• **Instruction**
Print the listing line for line, leaving out the pictures.

Saved entries:
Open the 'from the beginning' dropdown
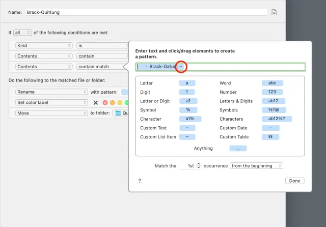 coord(256,166)
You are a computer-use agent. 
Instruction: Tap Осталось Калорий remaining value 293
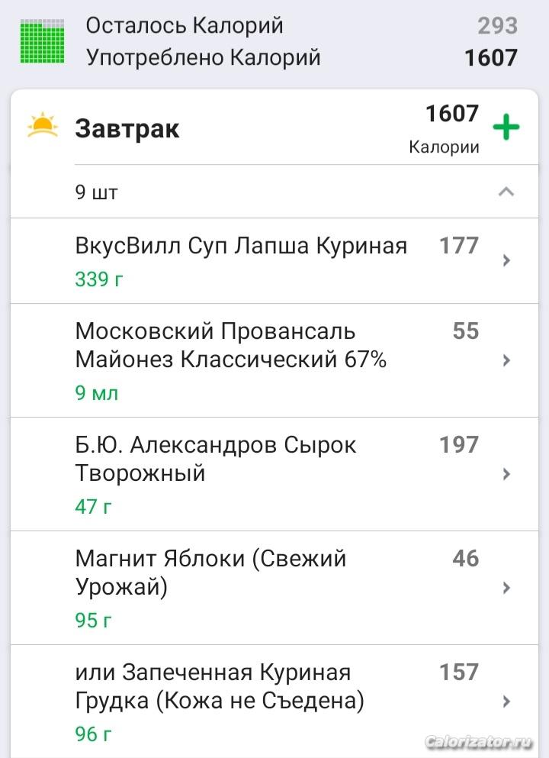click(497, 26)
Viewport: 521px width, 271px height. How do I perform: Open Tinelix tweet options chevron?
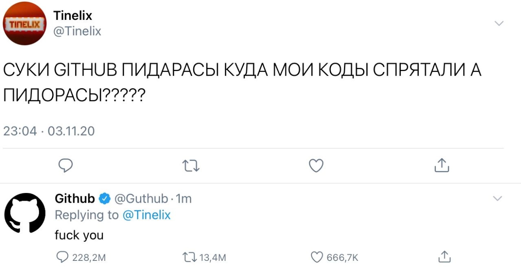499,23
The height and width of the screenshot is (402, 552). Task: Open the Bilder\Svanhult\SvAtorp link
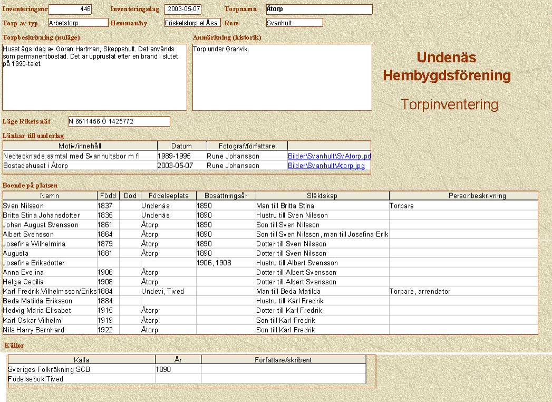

• **The completed task**
Open the 'from the beginning' dropdown
 coord(256,166)
You are a computer-use agent. 
Instruction: Tap Осталось Калорий remaining value 293
click(497, 26)
Viewport: 521px width, 271px height. How do I perform: Open Tinelix tweet options chevron?
499,23
The height and width of the screenshot is (402, 552). Task: Open the Bilder\Svanhult\SvAtorp link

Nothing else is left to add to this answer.